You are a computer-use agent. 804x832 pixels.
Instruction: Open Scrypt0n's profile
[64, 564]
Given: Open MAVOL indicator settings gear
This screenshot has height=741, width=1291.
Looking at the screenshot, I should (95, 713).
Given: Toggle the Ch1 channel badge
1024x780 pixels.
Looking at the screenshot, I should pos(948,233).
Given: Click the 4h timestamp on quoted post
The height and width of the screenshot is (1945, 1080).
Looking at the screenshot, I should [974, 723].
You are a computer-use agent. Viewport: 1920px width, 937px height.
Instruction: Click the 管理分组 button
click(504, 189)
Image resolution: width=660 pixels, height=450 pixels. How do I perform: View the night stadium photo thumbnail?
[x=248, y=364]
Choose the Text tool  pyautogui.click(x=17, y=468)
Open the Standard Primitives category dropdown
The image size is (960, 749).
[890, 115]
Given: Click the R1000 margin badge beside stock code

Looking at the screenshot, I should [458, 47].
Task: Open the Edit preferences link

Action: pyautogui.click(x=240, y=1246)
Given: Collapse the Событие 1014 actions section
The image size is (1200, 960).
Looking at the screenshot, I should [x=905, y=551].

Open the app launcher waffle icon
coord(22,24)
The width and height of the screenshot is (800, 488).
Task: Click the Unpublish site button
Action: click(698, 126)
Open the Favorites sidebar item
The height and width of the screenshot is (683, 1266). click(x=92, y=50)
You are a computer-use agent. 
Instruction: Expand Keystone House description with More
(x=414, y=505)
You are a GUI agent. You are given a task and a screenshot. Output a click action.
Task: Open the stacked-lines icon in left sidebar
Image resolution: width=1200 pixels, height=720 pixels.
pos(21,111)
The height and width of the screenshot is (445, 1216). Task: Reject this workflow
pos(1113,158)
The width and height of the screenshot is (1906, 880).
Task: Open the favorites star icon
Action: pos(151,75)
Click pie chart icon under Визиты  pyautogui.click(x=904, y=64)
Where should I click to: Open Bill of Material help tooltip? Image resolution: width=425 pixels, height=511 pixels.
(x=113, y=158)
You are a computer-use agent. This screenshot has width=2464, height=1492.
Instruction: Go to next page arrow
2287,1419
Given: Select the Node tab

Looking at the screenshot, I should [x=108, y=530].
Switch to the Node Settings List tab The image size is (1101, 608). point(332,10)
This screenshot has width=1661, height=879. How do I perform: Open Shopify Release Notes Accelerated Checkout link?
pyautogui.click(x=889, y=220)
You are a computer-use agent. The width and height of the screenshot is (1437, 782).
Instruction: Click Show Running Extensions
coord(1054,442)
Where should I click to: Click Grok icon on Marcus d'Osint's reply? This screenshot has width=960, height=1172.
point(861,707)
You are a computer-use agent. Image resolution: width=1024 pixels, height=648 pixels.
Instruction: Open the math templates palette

** Work to be completed **
With the line containing "You are a computer-use agent. The" as the first and the last line of the records as the final one, print exactly the lines in that span.

** Solution to the problem **
You are a computer-use agent. The width and height of the screenshot is (1437, 782).
Instruction: Click Show Running Extensions
coord(1054,442)
Where should I click to: Click Grok icon on Marcus d'Osint's reply? This screenshot has width=960, height=1172.
point(861,707)
You are a computer-use agent. Image resolution: width=1024 pixels, height=648 pixels.
Instruction: Open the math templates palette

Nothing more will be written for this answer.